Saved data entries:

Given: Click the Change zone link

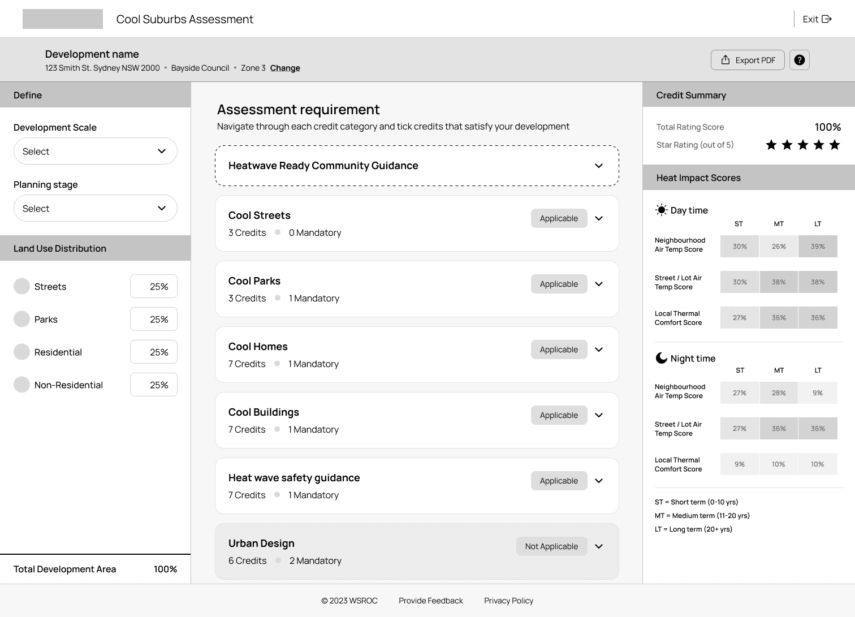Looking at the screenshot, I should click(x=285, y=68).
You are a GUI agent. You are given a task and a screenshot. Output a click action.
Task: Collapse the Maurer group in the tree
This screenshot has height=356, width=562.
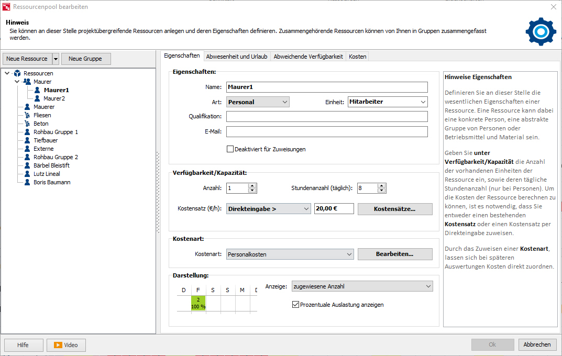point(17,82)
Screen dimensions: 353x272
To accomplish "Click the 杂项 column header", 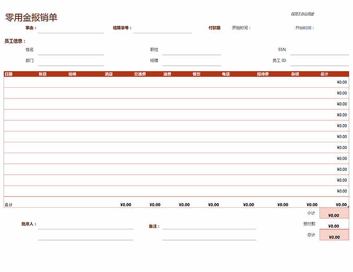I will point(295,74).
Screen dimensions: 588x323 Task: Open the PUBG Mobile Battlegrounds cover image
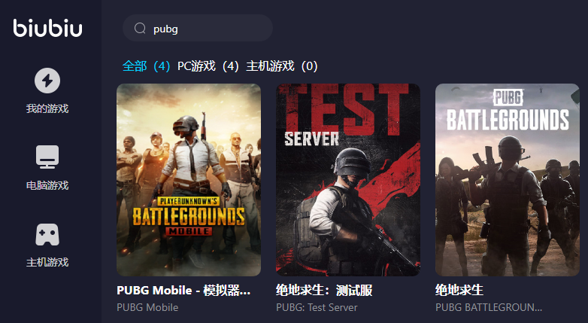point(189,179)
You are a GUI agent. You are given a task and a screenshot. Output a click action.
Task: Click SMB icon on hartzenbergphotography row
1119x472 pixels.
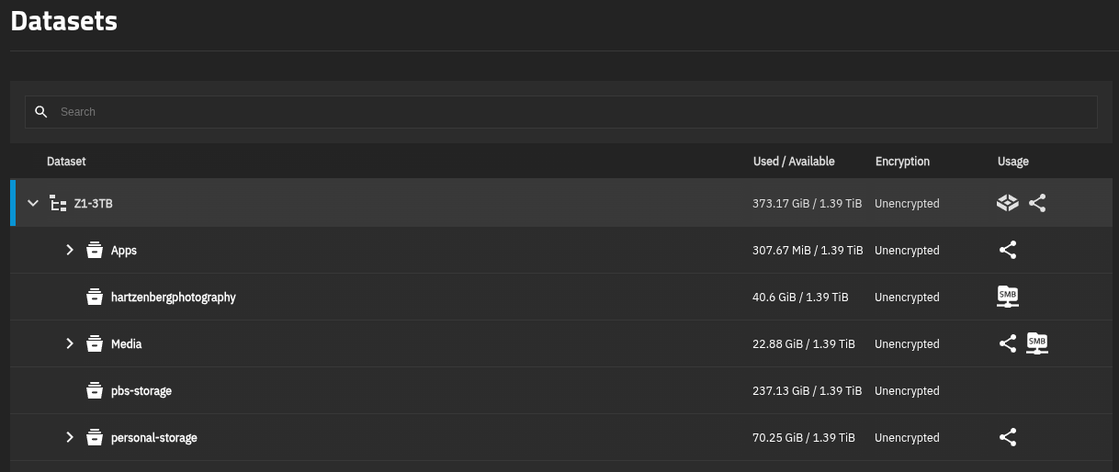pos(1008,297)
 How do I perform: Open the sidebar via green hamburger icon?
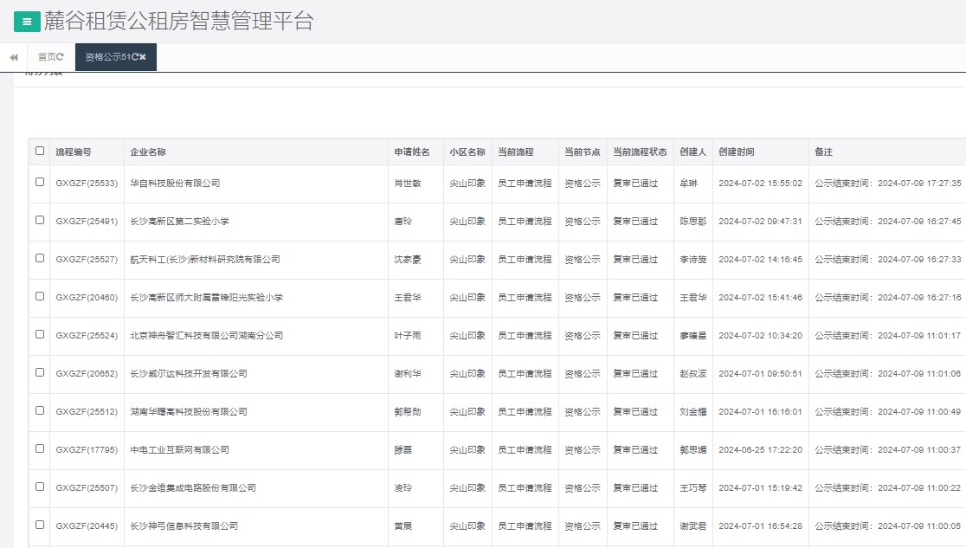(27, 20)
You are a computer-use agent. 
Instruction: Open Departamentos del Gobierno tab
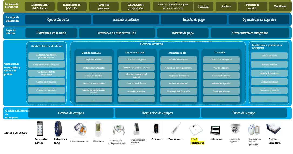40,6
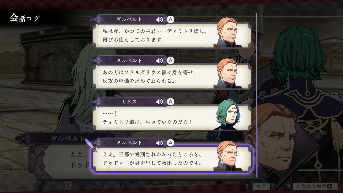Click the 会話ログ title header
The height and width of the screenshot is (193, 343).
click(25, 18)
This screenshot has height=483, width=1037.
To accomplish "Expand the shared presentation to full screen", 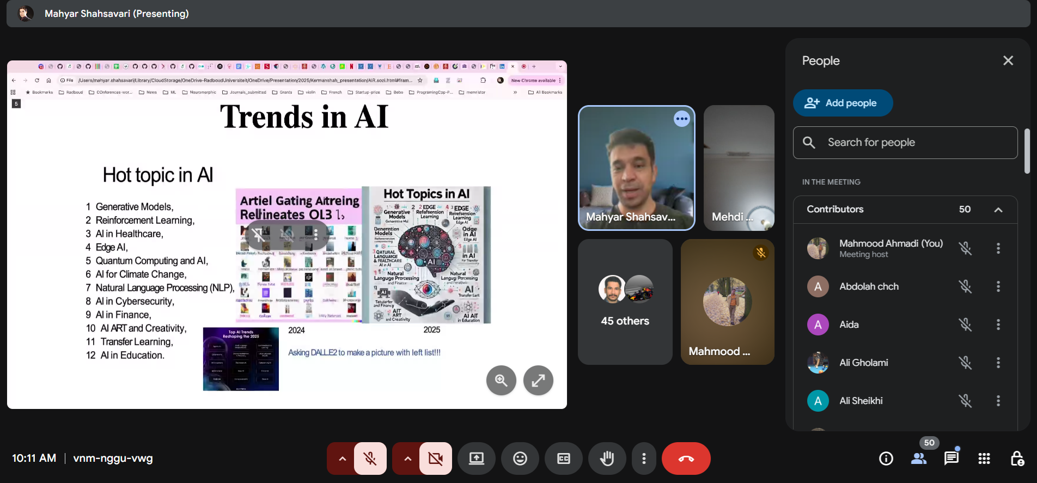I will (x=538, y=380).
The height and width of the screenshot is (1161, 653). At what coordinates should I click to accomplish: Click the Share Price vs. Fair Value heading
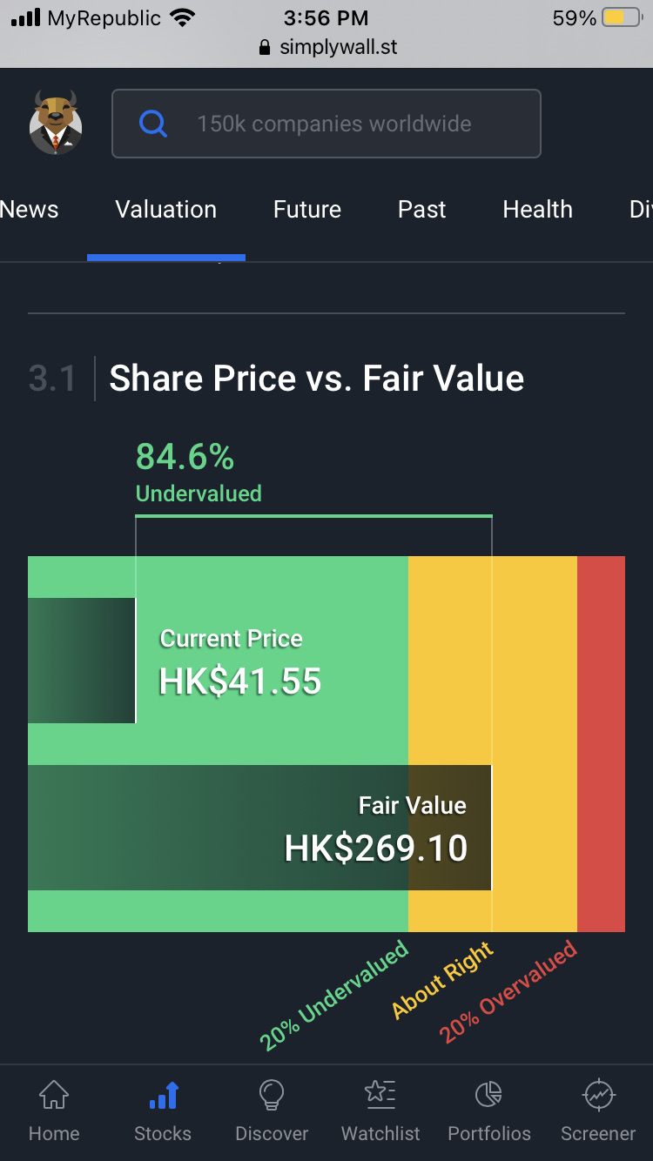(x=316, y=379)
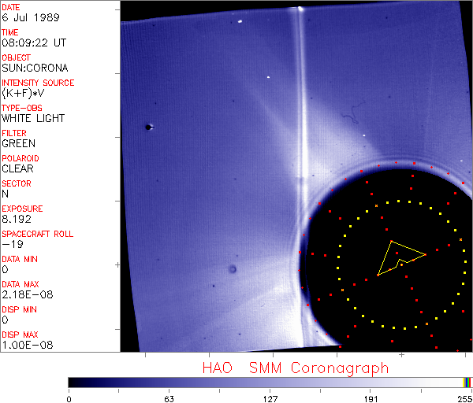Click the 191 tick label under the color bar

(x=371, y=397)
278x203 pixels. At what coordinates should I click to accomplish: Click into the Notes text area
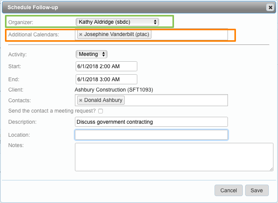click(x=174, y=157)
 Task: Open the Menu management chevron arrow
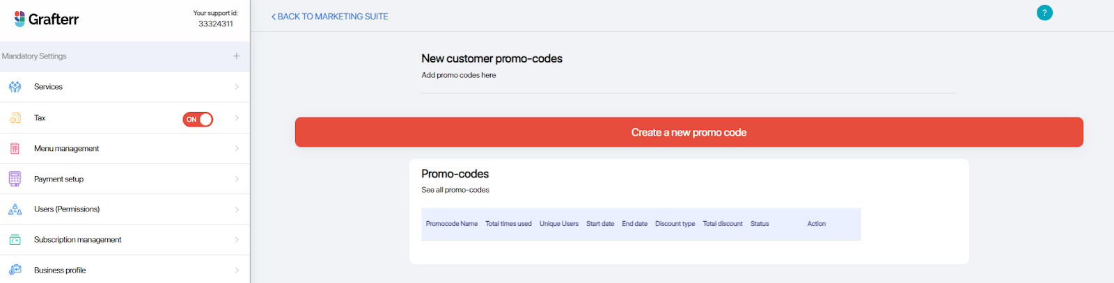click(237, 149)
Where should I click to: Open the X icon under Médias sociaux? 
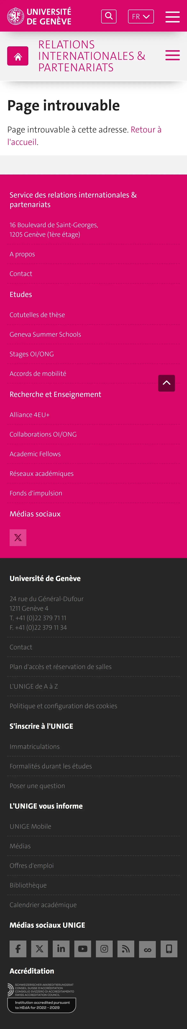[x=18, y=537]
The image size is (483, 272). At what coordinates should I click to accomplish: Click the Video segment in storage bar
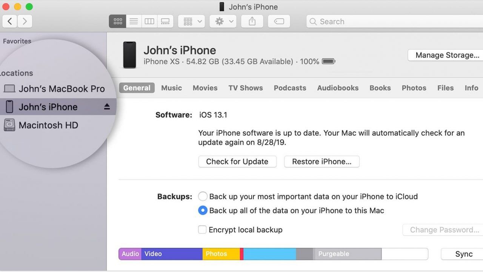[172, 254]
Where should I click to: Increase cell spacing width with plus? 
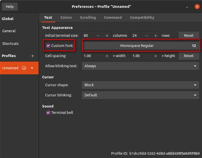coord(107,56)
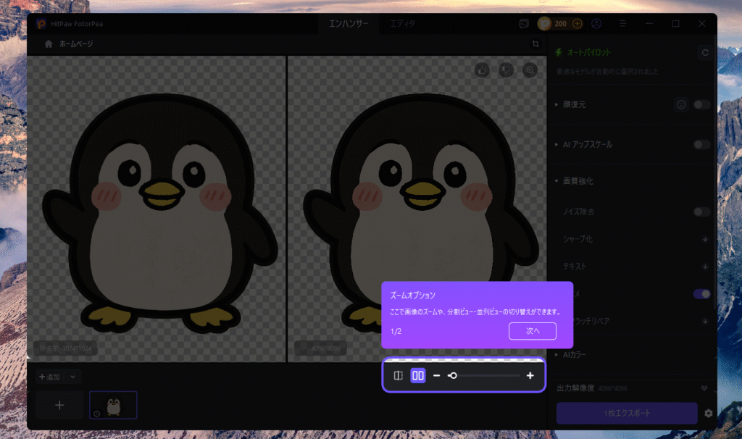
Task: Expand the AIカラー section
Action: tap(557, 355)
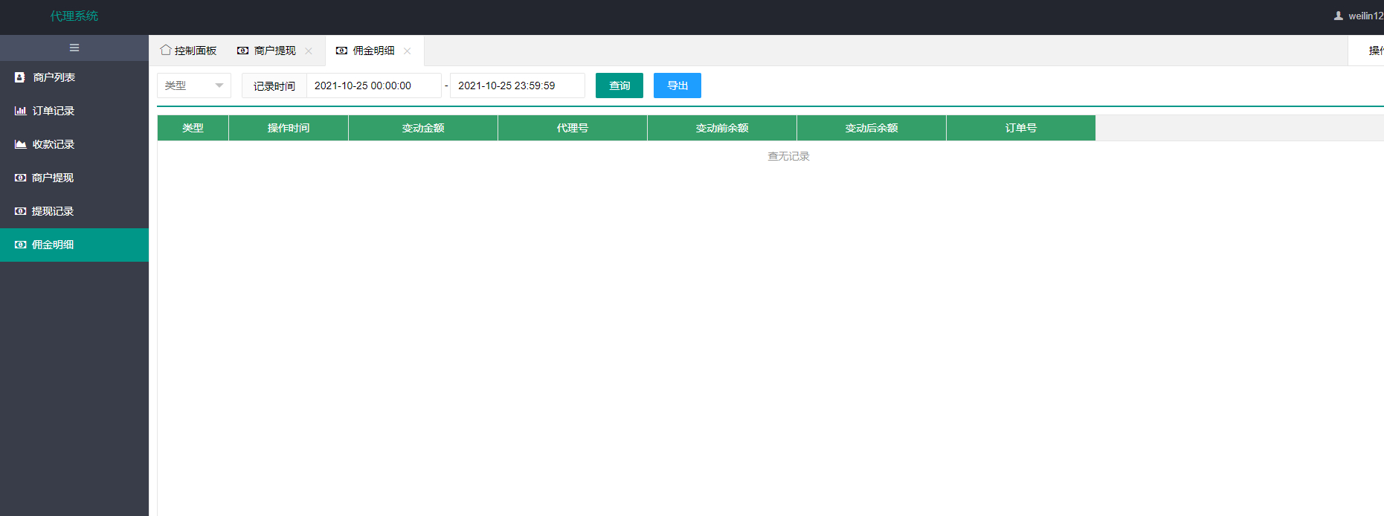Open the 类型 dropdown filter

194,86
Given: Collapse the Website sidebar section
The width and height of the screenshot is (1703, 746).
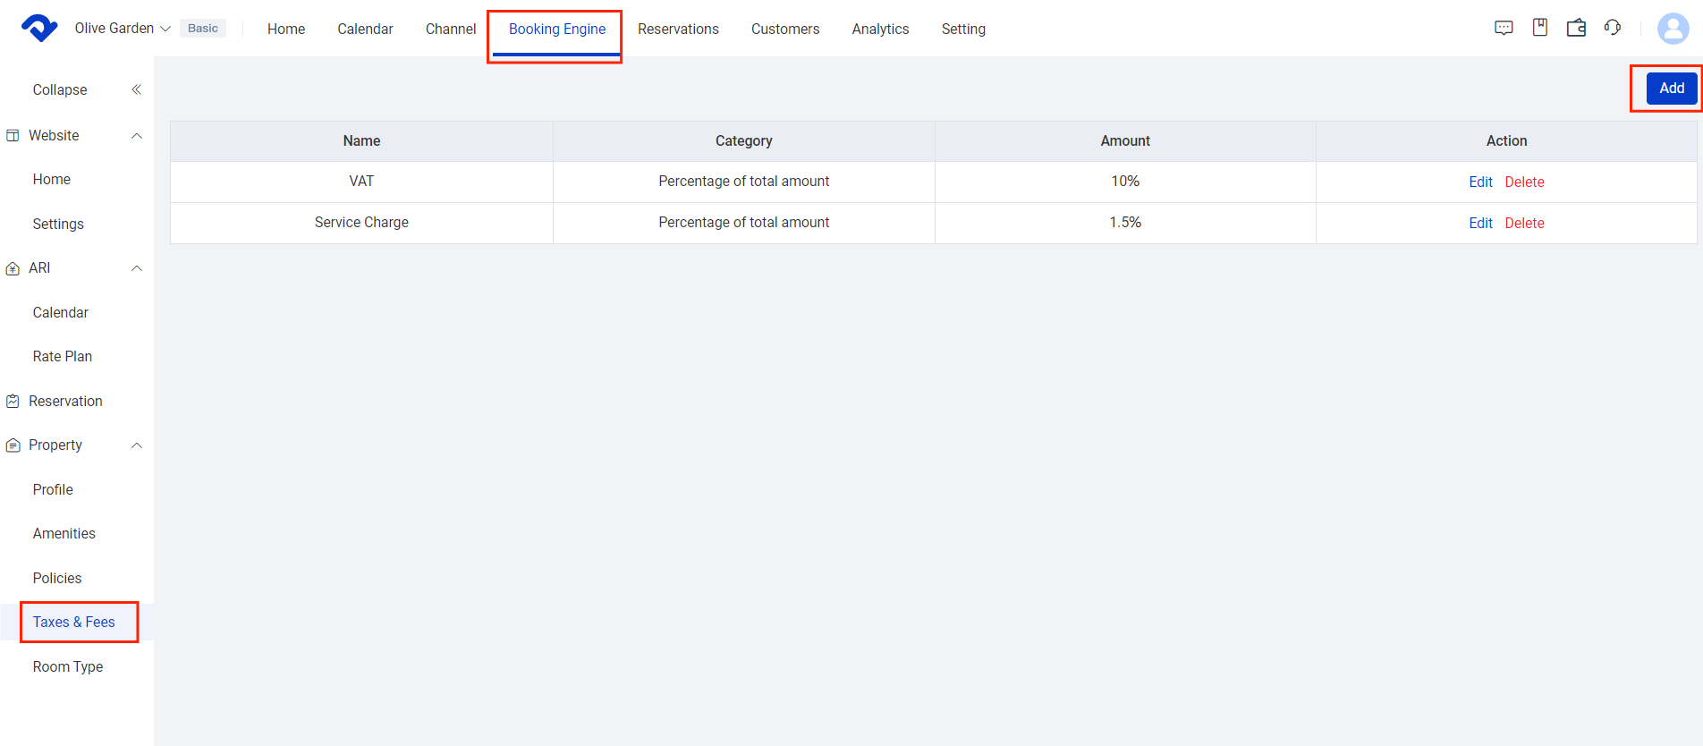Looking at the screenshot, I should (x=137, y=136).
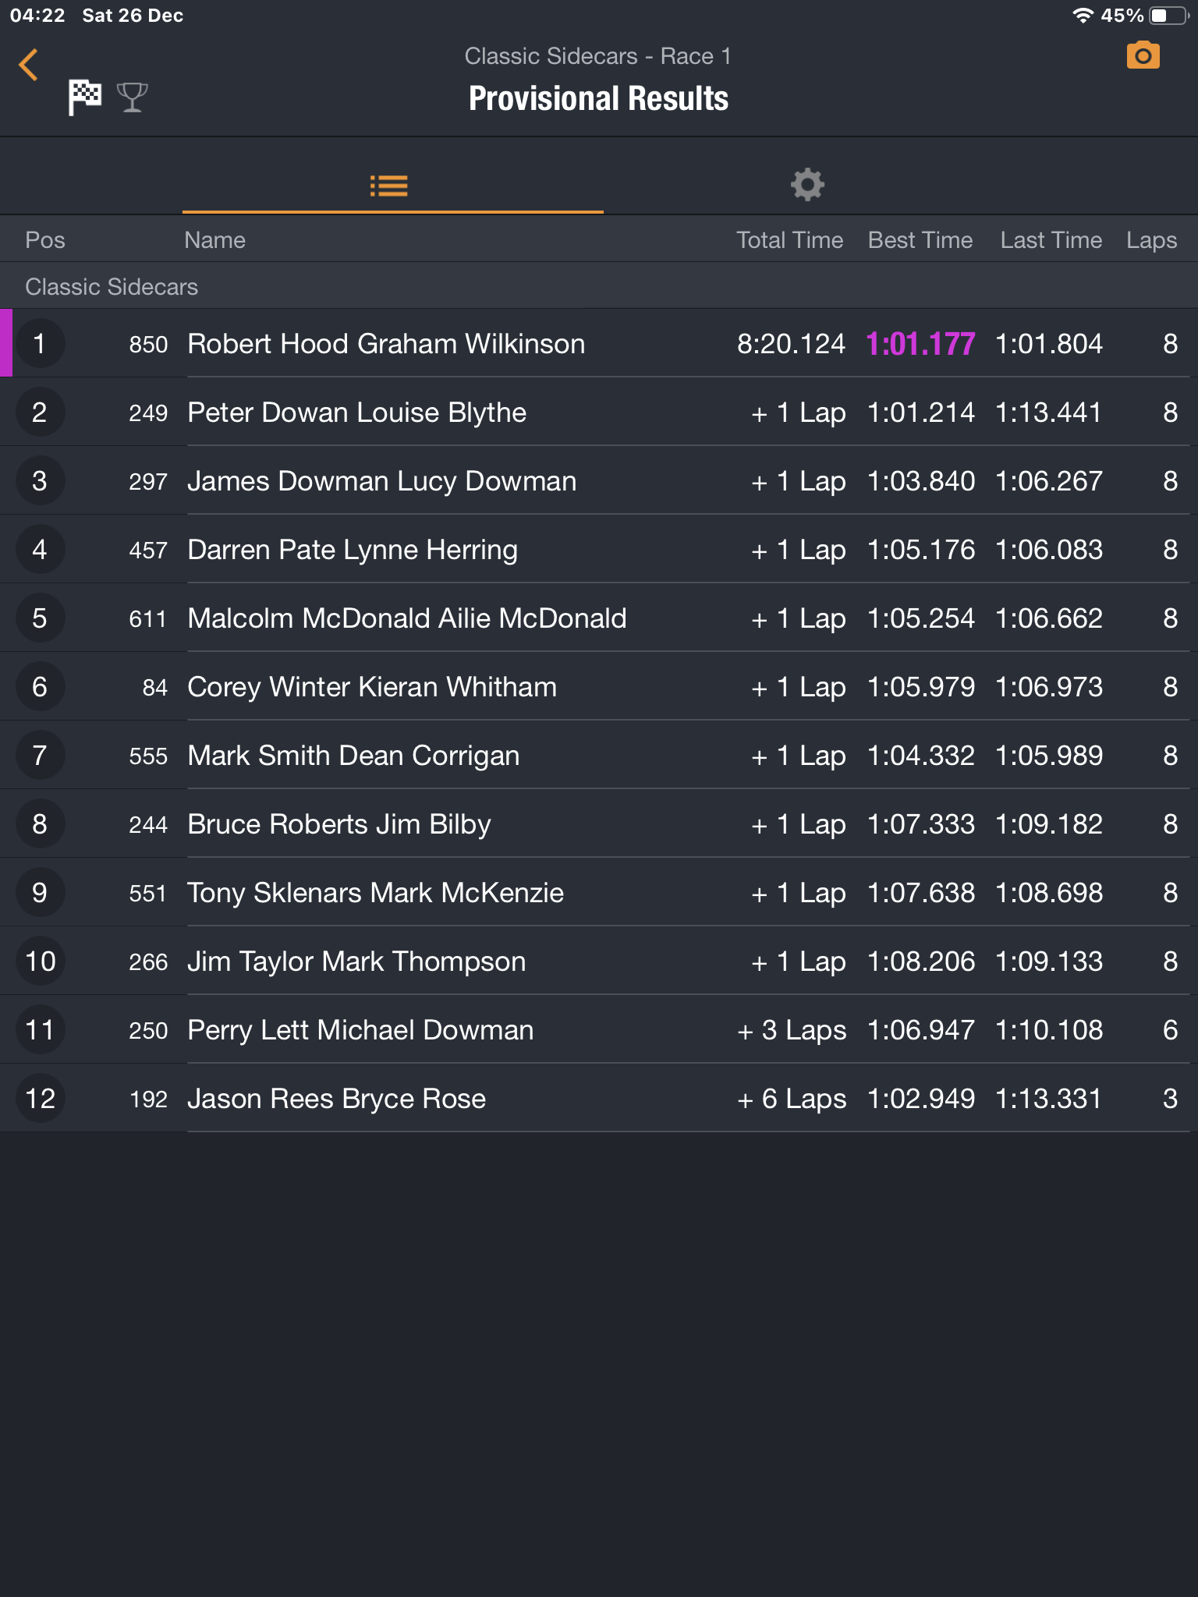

### Your instructions
When the line containing "278x203 pixels. At" has been located, retype it and each line after it through the end of the records, excluding the pictures and adding nothing else.

### Task result
278x203 pixels. At what coordinates should I click to accomplish: Click into the Notes text area
click(x=174, y=157)
 Task: Open the Menu management chevron arrow
click(237, 149)
Where should I click to: Open the X icon under Médias sociaux? 
[x=18, y=537]
The image size is (483, 272). At what coordinates should I click to accomplish: Click the Video segment in storage bar
[172, 254]
Where should I click to: Increase cell spacing width with plus? 
coord(107,56)
Task: Expand the AIカラー section
Action: tap(557, 355)
Open the 类型 dropdown filter

194,86
Given: Collapse the Website sidebar section
The width and height of the screenshot is (1703, 746).
Looking at the screenshot, I should (x=137, y=136).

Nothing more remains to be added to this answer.